Tuesday, February 13, 2018

A Lenten Plan for 2018

Well, tomorrow's Ash Wednesday. Lent is finally upon us. I'm planning to spend a few days off social media, but before I log out, I thought I'd share my Lenten plan, in case anybody'd like to join me in it.

1. Fasting and Abstinence. For Catholics of the Roman Rite, including the Ordinariate, Ash Wednesday and all Fridays of Lent are days of obligatory abstinence from flesh meats. This basically means anything warm-blooded (fish, shellfish, amphibians, and reptiles are allowed, so if you have a serious craving for some frogs' legs or an alligator steak on a Friday in Lent, knock yourself out, I guess). Additionally, Ash Wednesday and Good Friday are days of fasting, which means no more than one full meal and two snacks per day. These rules only apply to those older than 14 and younger than 60, and the sick, the infirm, and pregnant or nursing mothers are also exempt.

I generally go meatless throughout Lent, and this year I'm going to take a stab at going fully vegan on Fridays. The Ordinariate also preserves the custom of Ember days: during the first full week of Lent (i.e., the week following the first Sunday), Wednesday, Friday, and Saturday are observed with fasting and abstinence, thus opening the season with a more emphatic transition from ordinary life into a penitential frame of mind.

Do remember that, as my director likes to say, Lent is not a diet plan.
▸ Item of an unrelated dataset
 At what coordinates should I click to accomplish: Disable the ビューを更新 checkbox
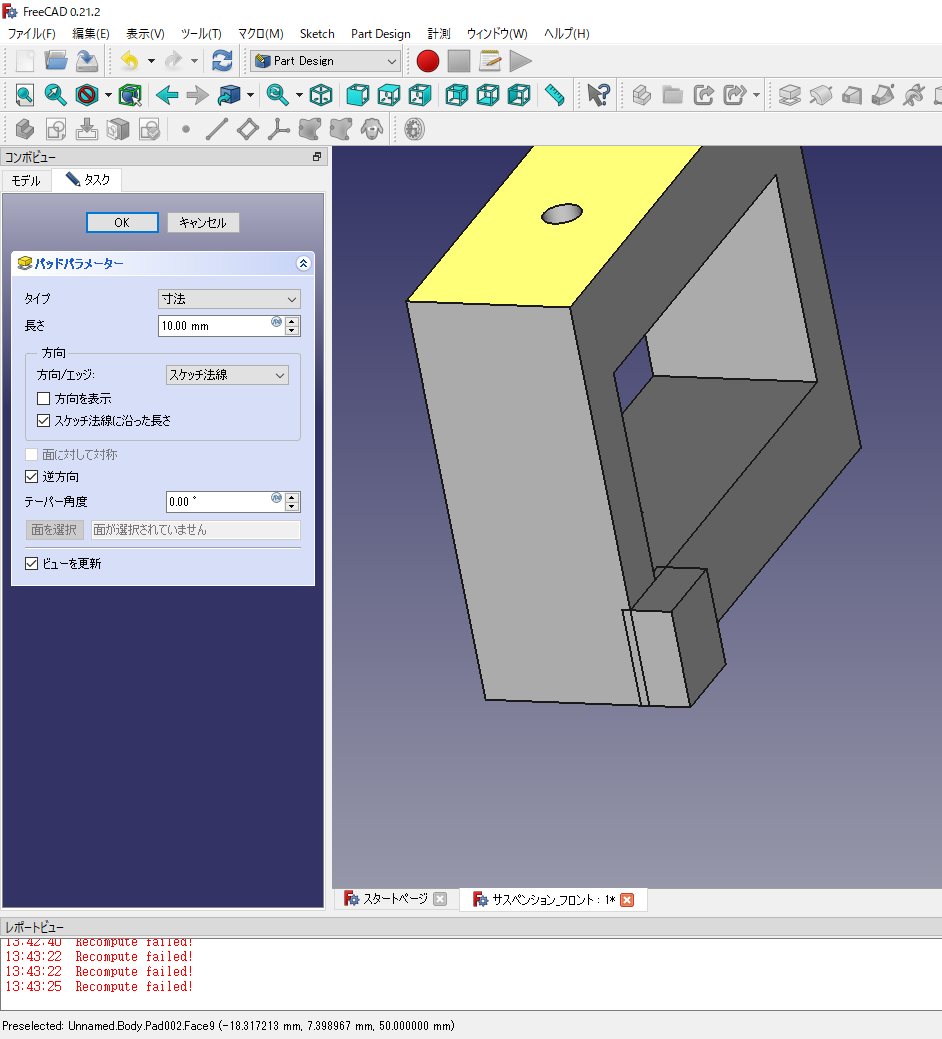(x=31, y=563)
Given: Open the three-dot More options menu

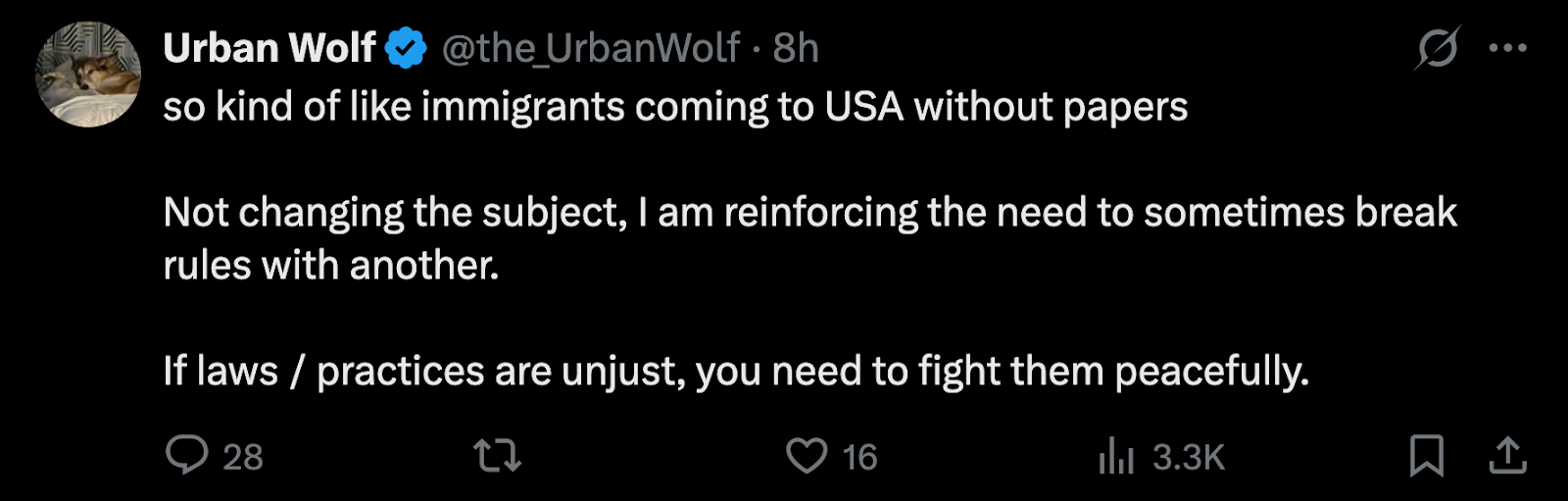Looking at the screenshot, I should pos(1507,47).
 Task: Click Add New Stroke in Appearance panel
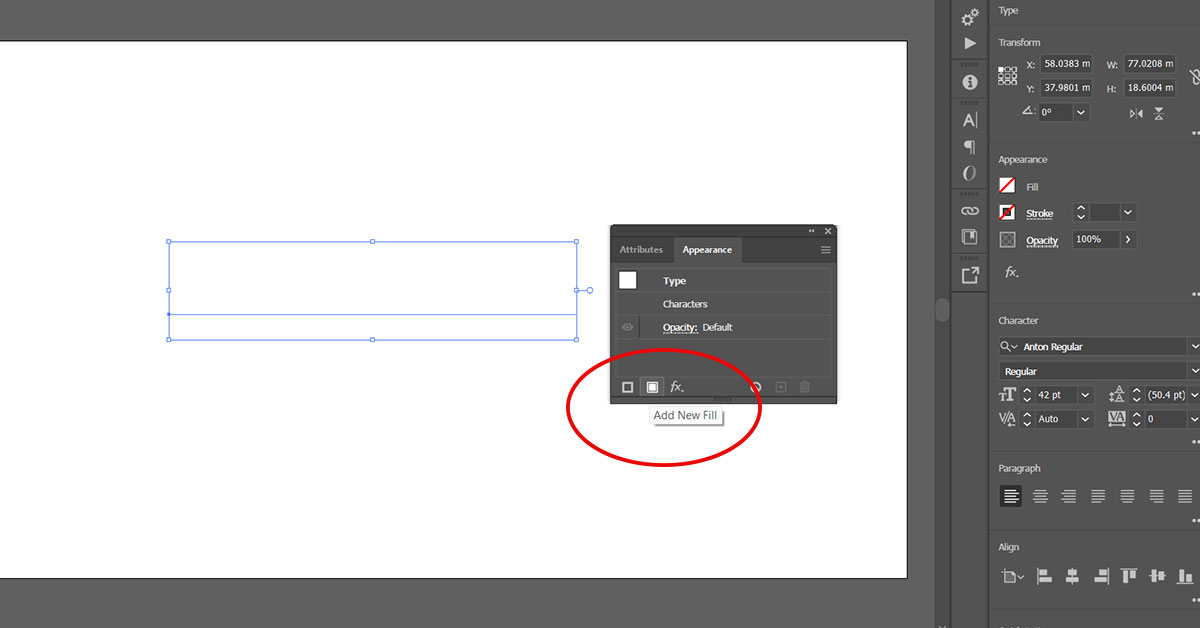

The purpose of fasting is the discipline of the soul, not a beach body.

2. Almsgiving. This is the more correct term for what's usually referred to today as charity. Charity, that is, love, is a virtue that embodies considerably more than giving to the poor; however, giving to the poor is one of the most traditional and beneficial acts of charity (it blesseth him that gives and him that takes). Though alms are always appropriate—whether in the form of donations to charitable causes, volunteering in a soup kitchen, or just giving to panhandlers on the street—this is a specially fitting time to distribute them.

3. Lenten Discipline. This is entirely voluntary, and may or may not involve giving something up for Lent (although that exercise is so common that many people don’t realize there’s anything more to Lent than giving something up for it). Adding something, like a daily recitation of the Rosary or reading from Scripture, is just as fitting if not more so. This year, I’ve chosen to read through the Catechism. I’ve dipped into it before, chiefly as a reference work, but I’ve never actually read the thing cover to cover. Including Sundays—which are normally left out of the count, but to spread the task out a little more—it comes to a little over sixty paragraphs a day, which is ambitious but doable. Most of these paragraphs are only a sentence or two long, and many of them are summaries of earlier sections. The schedule I plan to follow, together with the topics treated in the segments being read each day, are as follows. (Dates marked with an asterisk are days when normal Lenten disciplines like abstinence are not obligatory. For Catholics of the Ordinariate of the Chair of Peter, February 22nd, the commemoration of the Chair, is observed as a solemnity and is also exempt from Lenten rules.)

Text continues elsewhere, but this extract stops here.